A pack of Japanese right-wingers landed on the Chinese-owned Diaoyu Islands in the East China Sea on Sunday, in a blatant move that they claimed to "mourn the war dead", but in fact it was a scheme to net political leverage
A pack of Japanese right-wingers landed on the Chinese-owned Diaoyu Islands in the East China Sea on Sunday, in a blatant move that they claimed to "mourn the war dead", but in fact it was a scheme to net political leverage, Xinhua news agency reported.
More than 150 Japanese right-wing activists participated in the event, including eight members of parliament. After gathering in the surrounding waters in 21 ships, 10 people landed on the island and stayed for over two hours.
Their gross violation of China's sovereignty has raised an uproar in China, with demonstrations flaring up in numerous cities in the country.
"China strongly opposes Japanese rightists landing on the Diaoyu Islands on Sunday, and urges Japan to put an end to its actions that seek to undermine China's territorial sovereignty," the Chinese Foreign Ministry said Sunday in a statement.
A quick background-check of the right-wing politicians and organizations that sponsored this provocative bid shows that their target of much-sought prize may not be the islands themselves, but rather political leverage that could put them back in the driver's seat back at home.
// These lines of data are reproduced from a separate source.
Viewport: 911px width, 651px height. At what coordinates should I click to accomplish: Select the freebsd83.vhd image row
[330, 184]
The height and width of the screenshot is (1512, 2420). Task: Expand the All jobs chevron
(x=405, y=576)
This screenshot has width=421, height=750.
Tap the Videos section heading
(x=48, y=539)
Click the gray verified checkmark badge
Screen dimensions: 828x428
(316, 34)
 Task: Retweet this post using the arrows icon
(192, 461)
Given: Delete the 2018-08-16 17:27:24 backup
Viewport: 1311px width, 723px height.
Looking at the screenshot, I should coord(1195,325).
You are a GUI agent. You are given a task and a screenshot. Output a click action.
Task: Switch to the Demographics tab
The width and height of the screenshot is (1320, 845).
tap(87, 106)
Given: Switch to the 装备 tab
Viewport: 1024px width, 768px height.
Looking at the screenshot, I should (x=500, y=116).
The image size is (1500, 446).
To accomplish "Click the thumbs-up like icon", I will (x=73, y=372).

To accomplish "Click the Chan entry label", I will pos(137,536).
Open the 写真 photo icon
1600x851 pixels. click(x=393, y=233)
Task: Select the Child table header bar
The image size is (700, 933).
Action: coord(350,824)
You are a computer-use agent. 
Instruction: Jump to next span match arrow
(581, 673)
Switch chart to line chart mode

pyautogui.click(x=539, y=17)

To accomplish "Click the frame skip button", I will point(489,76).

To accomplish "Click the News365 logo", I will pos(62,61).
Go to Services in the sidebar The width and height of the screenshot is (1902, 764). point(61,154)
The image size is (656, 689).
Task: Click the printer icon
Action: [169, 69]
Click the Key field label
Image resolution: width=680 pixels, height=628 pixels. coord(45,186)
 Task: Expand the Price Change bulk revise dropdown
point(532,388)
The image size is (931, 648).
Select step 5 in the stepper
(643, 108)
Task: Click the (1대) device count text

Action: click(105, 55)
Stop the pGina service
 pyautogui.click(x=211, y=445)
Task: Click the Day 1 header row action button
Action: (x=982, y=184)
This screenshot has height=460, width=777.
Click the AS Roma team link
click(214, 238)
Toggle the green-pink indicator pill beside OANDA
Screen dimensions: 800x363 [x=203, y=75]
Tokyo governor Shintaro Ishihara, who prompted the Japanese government to "nationalize" the Diaoyu Islands with his "island-buying" farce, was notorious for denying the 1937 Nanjing massacre, during which the Japanese aggressor troops killed more than 300,000 Chinese citizens in World War II.
Yoshitaka Shindo, another right-wing politician and a member of Japan's House of Representatives, is the grandson of Tadamichi Kuribayashi, a general of the Imperial Japanese Army during the Second World War who was killed in Iwo Jima.
Behind the drape of "mourning the war dead," what these right-wingers are really pursuing is personal political gains, even if it meant exploiting the public's sympathy toward the deceased.
Japanese scholars believe that as the Japanese society is bedeviled by sustained economic downturn and lack of confidence, publications advertizing "the Japan crisis theory" and the "China threat theory" could bring comfort to the public.
Moreover, widespread sorrowful sentiment among the public that Japan has been economically overtaken by China also feeds the right-wingers who advocate getting tough with China.
The narrow-visioned nationalism would only bring destruction to a country, warned Makoto Iokibe, former president of the National Defense Academy of Japan in an article published by the Asahi Shimbun on Sunday.
"Every country is easily emotionalized when it comes to issues of territory. The rightward tendency in Japan has been enhanced recently," he said.
Against this backdrop, if the voices and moves of the right-wingers were unchecked or event expanded, hostility across the East China Sea would increase, further dampening the perspective of closer bilateral ties between Asia's two largest economies and regional stability.
Therefore, "the Japanese government and people should speak in more rational voices and avoid being hijacked by the right-wingers and heading to the extreme," Iokibe said.